Bob Hagan

Personal information
- Born: 8 January 1940 Brisbane, Queensland, Australia
- Died: 25 February 2025 (aged 85)

Playing information
- Position: Wing, Centre
Club
| Years | Team | Pld | T | G | FG | P |
| 1965–66 | Huddersfield |  |  |  |  |  |
| 1967–70 | Canterbury-Bankstown | 45 | 6 | 6 | 0 | 30 |
|  | Total | 45 | 6 | 6 | 0 | 30 |
Representative
| Years | Team | Pld | T | G | FG | P |
| 1961–63 | Queensland | 11 | 3 | 8 | 0 | 25 |
| 1962–63 | Australia | 2 | 0 | 2 | 0 | 4 |
| 1967 | New South Wales | 1 | 0 | 0 | 0 | 0 |
| 1967 | NSW City | 1 | 0 | 0 | 0 | 0 |

Coaching information
Club
| Years | Team | Gms | W | D | L | W% |
| 1971–72 | Canterbury-Bankstown | 44 | 23 | 0 | 21 | 52 |
- Source: As of 25 October 2019
- Relatives: Michael Hagan (brother)

= Bob Hagan (rugby league) =

Australian rugby league footballer and coach (1940–2025)

Bob Hagan (8 January 1940 – 25 February 2025) was an Australian rugby league footballer, and coach. He played for Easts (Brisbane) in Queensland and for Canterbury-Bankstown in New South Wales, representing both states as well as playing for the Australian national side, he also played for Huddersfield in England.

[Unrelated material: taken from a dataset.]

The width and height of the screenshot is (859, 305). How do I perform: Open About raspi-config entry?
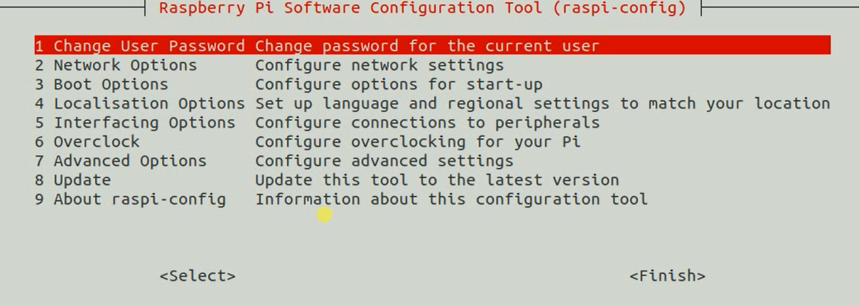130,199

He was the older brother of rugby league player and coach, Michael Hagan.

==Playing career==
Hagan represented the Commonwealth XIII rugby league team while at Huddersfield in 1965 against New Zealand at Crystal Palace National Recreation Centre, London on Wednesday 18 August 1965.

He played for Canterbury-Bankstown in their 1967 NSWRL grand final defeat against South Sydney at the Sydney Cricket Ground.

==Post playing==
Hagan coached Canterbury-Bankstown in 1970–71 and was later a board member under club stalwart Peter Moore. Hagan took over as CEO of Canterbury when Moore retired in 1996 and was in that position when the salary cap scandal of 2002 broke. He resigned from the club immediately and retired to Queensland. His replacement was Steve Mortimer.

Hagan died on 25 February 2025, at the age of 85.